Palmである限り,PCの存在は必須だが……

 今後のCLIEはどんな方向へ向かうのだろうか? 1つはCPU能力の向上だ。マルチメディア系の機能を充実させるには現在のCPUでは力不足。ATRAC3の音楽再生のためにDSPを搭載したように,動画の再生のためにMPEG-4デコードチップを搭載する手はある。しかし,それはさらなるPalm OSの独自拡張を意味している。

 もう1つは,CLIE単体での動作だ。Palm OSはPCと連携することで最大の使い勝手を実現する。CLIEも,動画を見るにも,音楽を聴くにもPCとの連携が必須だ。

 しかし,世界の潮流がアプライアンスに向かっている現在,“PCがなければ使えません”では時代遅れになるのは時間の問題。CLIEも当然単体でインターネットに接続し,PCなしでも活用できるツールになる必要がある。

 「(CLIEが)単体でネットにつながるというのは,我々が大きな目標として目指しているところだ」(木村氏)

 そのための第一歩として,CLIEが採用したのが,Bluetoothだった。

 しかし,単体でネットに接続できるデバイスとしては,日本では携帯電話がPalm OS機を遥かに凌ぐシェアを持っている。米国ではPalm OSに勝ち目もあるだろう。

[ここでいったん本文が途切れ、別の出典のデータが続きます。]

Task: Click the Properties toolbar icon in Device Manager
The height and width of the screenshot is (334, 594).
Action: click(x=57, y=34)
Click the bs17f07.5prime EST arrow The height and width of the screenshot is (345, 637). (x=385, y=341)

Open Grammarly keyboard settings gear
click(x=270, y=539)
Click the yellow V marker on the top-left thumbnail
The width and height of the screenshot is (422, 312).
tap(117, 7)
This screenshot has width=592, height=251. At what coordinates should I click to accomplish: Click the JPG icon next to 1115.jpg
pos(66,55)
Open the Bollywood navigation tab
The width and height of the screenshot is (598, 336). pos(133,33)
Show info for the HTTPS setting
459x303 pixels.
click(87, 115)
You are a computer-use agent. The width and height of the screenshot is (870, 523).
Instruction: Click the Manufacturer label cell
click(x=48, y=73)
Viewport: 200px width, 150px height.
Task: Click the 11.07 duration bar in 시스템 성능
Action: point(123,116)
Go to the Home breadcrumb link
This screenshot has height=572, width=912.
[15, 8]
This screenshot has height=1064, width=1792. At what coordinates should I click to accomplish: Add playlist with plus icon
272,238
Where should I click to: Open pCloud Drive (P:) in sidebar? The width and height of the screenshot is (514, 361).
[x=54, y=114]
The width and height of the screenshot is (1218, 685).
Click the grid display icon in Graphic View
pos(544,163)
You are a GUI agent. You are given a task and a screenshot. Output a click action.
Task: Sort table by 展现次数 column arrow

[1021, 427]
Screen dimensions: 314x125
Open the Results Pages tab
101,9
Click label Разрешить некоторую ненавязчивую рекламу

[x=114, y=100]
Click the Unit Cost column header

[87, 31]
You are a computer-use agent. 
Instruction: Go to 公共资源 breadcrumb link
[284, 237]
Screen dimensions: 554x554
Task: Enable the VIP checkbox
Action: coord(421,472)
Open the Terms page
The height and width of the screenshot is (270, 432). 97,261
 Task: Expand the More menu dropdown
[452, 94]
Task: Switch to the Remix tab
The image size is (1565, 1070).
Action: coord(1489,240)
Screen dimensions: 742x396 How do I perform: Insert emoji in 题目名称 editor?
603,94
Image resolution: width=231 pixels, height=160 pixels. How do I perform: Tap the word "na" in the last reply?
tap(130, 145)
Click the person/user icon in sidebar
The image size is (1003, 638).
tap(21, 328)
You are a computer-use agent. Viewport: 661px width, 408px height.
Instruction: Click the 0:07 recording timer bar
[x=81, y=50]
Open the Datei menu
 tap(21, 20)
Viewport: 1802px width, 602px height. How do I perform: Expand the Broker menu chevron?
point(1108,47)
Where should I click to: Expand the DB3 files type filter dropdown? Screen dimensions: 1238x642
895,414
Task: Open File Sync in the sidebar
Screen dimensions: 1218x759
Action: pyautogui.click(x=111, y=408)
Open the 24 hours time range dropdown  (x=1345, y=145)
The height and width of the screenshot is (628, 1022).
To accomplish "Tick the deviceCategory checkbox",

しかし,日本では遅れてきたPalm OS機が携帯電話に勝利できるのだろうか?

 新CLIEのライバルは何か? という質問に,木村氏は「携帯と言わせたいのだろうが……」と苦笑する。「携帯には携帯,Palmにはこのフォームファクター。2つは共存する」と語る木村氏。しかしそこには携帯を仮想敵として見据える表情があった。

 携帯電話に対するPalm OS機のメリットは,Palm OS自体の実績と,大きな液晶である。これを最大限に生かそうとした結果が,今回のCLIEの機能に表れている。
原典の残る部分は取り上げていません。